# Collected data

----

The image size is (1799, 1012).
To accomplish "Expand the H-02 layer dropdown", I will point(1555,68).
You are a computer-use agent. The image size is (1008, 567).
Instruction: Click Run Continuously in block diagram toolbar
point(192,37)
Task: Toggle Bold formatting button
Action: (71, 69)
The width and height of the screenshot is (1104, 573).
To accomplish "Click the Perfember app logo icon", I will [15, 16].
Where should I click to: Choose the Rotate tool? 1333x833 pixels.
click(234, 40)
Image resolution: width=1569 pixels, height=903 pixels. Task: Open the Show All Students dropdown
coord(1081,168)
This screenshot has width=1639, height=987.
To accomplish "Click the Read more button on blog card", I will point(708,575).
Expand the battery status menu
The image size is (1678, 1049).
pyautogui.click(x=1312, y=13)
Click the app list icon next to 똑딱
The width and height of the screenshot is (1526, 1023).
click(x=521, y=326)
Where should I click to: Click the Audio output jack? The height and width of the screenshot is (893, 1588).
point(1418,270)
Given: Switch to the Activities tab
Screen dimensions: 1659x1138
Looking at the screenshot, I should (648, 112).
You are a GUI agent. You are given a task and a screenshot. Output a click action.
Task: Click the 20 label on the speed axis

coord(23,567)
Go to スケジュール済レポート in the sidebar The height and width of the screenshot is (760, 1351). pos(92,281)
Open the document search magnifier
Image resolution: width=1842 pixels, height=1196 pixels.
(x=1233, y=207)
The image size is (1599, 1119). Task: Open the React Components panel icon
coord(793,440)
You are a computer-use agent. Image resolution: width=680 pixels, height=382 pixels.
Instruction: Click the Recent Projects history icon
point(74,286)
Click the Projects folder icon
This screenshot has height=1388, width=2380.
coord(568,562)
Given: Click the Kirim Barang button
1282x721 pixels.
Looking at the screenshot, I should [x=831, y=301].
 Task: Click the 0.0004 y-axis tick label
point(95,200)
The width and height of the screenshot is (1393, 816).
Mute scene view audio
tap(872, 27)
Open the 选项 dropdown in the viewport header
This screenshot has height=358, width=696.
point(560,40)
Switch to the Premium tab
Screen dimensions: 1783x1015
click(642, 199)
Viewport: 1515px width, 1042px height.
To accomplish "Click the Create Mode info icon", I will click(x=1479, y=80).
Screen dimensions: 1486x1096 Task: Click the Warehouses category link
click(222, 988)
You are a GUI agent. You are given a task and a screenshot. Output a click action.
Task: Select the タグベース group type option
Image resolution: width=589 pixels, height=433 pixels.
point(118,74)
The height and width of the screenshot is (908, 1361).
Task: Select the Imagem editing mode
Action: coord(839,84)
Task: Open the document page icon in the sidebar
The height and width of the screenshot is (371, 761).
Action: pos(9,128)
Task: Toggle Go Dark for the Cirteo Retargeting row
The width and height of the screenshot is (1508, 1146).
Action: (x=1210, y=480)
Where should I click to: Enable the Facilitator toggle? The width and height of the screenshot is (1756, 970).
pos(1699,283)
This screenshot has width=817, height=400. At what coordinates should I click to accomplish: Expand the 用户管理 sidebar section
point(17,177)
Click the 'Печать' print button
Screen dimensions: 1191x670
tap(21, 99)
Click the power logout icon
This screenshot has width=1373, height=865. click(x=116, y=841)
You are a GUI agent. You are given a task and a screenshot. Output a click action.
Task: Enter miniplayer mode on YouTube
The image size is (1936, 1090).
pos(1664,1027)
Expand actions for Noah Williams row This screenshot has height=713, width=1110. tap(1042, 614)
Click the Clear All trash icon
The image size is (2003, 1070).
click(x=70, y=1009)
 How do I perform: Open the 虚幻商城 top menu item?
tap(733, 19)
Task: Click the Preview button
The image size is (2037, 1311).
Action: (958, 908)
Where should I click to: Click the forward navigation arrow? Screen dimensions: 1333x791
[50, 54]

----

# THE PROBLEM
Whatever lies between the line containing "Where should I click to: Click the forward" and the final line above, both included, must be returned exactly.

# RESPONSE FOR THIS EXERCISE
Where should I click to: Click the forward navigation arrow? Screen dimensions: 1333x791
[50, 54]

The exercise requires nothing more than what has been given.